Repository: process-appendix-5a
- GitHub
- process-appendix-5a
- Ownership
- #trade-tariff-write
- Category
- Utilities
README
Implementation steps
-
Create and activate a virtual environment, e.g.
python3 -m venv venv/
source venv/bin/activate
-
Install necessary Python modules via
pip3 install -r requirements.txt
Usage
To pull the necessary data from gov.uk:
python3 process.py
How it works
Overview steps
-
Get hold of the latest Excel files from gov.uk
-
Get local overlays (if required) - this will be discussed below
-
Set up the replacements and abbreviations - a lot of replacing of poorly formatted text gets done
-
Get a list of the document codes that are used
-
Get a list of the status codes
-
Write the JSON file
Step 1 - get the latest files
In theory, there are four files that we are interested in, as follows:
-
A list of the EU’s document codes and instructions on how to enter them on CDS (CDS Union data)
-
A list of the UK’s document codes and instructions on how to enter them on CDS (CDS National data)
-
A list of CHIEF’s codes (UK and EU) and how to enter them (CHIEF data)
-
A list of status codes
However, the list of these never changes, so there is little point in automating these - it’s just a flat HTML page on gov.uk
Where the files can be found
The first three files are located as downloadable .ods files on the following URLs.
Union file
National file
CHIEF data
The current Python process, in turn for each of the files above:
-
goes to the page in question
-
scrapes the page using BeautifulSoup to find all “a” (hyperlink) tags
-
it then looks within those “a” tags to find the first tag that has a href that contains .ods
-
it then downloads the ODS file from the URL referenced
-
saves a local copy
Step 2 - Getting overlays
There are times when the CUPID team, whose job it is to manage this data, are not able to get there quickly enough, and we need to act to put in alternative content
Right now, this is easy when it’s an offline process - if we were to move this to being online and auto-generating, then we would need to ensure that this process is relatively simple
Currently, there are no overlays in use, but … there may need to be overlays in the future
The way that the current app works is:
-
there is a subfolder containing overlays
-
one sub-subfolder for CHIEF overlays
-
one sub-subfolder for CDS overlays
if either of these folders contains any files, then these files are used to provide data for the destination JSON file instead of what comes from the ODS files
The content of overlays files
Overlay files are just markdown files - the content can be used as-is (with newlines replace by \n characters).
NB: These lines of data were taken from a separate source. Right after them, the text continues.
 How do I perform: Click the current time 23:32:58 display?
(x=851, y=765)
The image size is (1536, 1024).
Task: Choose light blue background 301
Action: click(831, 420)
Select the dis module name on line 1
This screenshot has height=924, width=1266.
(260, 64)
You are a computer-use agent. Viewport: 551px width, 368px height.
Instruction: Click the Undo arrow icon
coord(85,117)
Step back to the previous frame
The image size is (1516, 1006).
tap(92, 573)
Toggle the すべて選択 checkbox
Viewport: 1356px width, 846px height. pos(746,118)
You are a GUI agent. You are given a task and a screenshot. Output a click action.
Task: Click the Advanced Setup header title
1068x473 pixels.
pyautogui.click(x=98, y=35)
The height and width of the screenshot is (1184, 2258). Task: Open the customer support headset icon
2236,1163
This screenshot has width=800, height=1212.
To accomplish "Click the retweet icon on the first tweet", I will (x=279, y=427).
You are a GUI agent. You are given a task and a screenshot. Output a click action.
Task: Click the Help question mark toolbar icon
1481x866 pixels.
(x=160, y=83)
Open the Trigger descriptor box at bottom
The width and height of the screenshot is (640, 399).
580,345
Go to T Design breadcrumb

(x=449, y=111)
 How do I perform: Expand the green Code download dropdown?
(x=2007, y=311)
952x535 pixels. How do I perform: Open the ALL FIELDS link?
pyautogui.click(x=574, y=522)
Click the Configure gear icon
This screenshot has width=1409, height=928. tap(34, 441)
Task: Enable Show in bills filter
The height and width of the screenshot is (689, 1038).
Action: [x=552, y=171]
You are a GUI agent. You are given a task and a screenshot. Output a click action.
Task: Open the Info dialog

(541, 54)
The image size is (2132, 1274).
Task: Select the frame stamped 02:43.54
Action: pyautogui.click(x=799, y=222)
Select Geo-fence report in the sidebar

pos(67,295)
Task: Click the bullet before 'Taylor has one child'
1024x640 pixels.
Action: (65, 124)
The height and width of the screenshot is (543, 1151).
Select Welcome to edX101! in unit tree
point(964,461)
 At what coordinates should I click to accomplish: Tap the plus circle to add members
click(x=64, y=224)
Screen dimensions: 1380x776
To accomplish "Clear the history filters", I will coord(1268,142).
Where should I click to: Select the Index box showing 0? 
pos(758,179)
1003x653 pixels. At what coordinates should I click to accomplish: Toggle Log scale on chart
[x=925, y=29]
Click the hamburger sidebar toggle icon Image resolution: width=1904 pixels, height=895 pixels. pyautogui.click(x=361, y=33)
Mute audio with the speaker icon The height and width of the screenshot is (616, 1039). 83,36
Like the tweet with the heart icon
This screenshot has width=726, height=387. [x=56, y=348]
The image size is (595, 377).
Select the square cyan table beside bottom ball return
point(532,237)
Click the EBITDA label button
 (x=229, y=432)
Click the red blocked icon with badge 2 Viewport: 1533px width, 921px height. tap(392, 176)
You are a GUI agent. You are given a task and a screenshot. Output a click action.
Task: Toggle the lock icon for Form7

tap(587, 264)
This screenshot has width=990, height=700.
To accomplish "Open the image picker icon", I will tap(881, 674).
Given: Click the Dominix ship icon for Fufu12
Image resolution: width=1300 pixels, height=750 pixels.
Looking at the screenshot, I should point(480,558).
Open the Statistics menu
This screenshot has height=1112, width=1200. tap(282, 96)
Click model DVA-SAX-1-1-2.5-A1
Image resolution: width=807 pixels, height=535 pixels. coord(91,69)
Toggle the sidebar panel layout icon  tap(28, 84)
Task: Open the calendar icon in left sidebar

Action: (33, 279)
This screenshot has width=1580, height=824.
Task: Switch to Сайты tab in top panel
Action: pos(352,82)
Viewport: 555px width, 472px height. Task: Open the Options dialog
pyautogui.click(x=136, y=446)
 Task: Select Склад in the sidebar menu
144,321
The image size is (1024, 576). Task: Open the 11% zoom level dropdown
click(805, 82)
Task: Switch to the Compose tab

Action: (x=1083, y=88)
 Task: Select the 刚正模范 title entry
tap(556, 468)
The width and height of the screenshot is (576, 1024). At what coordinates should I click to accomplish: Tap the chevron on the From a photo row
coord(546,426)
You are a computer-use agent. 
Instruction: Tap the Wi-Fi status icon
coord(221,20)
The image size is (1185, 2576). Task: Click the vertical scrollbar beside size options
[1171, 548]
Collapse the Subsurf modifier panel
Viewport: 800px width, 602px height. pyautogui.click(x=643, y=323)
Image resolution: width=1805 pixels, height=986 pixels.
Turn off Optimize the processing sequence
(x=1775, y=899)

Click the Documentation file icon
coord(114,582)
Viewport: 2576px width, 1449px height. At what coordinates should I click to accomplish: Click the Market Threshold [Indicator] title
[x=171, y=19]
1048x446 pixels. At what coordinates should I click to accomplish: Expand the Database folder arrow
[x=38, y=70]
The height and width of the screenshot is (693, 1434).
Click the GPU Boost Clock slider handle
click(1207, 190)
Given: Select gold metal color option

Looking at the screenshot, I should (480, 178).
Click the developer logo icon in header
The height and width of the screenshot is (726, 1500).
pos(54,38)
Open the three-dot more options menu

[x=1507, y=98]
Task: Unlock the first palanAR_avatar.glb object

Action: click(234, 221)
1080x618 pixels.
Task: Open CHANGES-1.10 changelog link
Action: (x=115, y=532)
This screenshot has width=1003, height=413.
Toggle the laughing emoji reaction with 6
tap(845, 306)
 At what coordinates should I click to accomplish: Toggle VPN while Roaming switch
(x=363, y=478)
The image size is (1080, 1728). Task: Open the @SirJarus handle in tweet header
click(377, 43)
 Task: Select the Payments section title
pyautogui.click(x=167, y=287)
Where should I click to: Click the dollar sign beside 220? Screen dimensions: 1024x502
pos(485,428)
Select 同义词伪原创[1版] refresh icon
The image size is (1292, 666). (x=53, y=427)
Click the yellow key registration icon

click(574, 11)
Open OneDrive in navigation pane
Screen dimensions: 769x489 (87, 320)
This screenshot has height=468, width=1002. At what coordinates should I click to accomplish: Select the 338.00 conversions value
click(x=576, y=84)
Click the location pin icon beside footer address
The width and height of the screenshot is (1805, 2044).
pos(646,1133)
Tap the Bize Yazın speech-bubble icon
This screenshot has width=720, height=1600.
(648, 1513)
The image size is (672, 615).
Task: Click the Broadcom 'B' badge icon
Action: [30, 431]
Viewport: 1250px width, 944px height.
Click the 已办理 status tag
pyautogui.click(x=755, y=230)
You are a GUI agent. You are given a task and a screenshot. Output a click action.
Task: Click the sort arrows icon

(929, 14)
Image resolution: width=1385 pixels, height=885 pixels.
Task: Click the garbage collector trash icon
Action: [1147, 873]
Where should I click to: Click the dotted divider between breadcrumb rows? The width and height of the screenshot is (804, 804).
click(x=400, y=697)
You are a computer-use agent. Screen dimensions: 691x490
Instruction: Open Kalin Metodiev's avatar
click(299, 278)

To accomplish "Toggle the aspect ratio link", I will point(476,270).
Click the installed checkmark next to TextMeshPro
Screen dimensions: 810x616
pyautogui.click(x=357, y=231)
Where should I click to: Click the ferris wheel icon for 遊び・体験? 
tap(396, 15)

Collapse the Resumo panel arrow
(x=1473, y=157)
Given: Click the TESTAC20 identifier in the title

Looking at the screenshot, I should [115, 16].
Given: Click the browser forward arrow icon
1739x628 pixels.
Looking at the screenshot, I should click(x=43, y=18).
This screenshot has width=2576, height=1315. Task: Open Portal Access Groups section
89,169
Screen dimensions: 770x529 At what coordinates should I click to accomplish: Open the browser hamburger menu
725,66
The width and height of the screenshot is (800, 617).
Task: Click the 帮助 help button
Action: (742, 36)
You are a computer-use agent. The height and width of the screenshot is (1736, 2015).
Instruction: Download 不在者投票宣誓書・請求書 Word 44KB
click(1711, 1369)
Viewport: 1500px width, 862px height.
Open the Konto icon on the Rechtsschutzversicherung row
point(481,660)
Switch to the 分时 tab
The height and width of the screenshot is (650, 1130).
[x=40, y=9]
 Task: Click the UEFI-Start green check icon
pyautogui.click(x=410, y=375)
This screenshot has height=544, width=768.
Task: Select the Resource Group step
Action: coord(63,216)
Step 3 - Setting up replacements and abbreviation expansions
Two stages, both designed to make the data that is in the ODS files more readable to humans - the content is squished in to save space, abbreviations are used and there is little deference to layout. These two functions resolve that, as well as making the content JSON ready.
Stage 1 - get a list of replacements
This is a big list of terms to replace and their replacements - here is a sample- it’s much longer than this, it uses regex for replacement :
self.replacements = [
{
"from": '"',
"to": "'"
},
{
"from": '\u2019',
"to": "'"
},
{
"from": '\u2013',
"to": "-"
},
{
"from": '\u2014',
"to": "-"
}
]
When the data is generated, it does a find and replace on these terms.
Stage 2 - get a list of abbreviations
This is pretty much the same as above, and could just be managed using the same data in all honesty, but these replacements are done using simple string replace, not regex
They look like this …
[
{
"from": "MRN",
"to": "Movement Reference Number"
},
{
"from": "RGR",
"to": "Returned Goods Relief"
},
{
"from": "IMA",
"to": "Inward-Monitoring Arrangement"
}
]
Step 4 - Getting a list of document codes that have been used on the tariff
The data that is in the Union, National and CHIEF files extends above and beyond what is in the tariff: there are apparently other document codes that are used on CDS that are not attached to measures.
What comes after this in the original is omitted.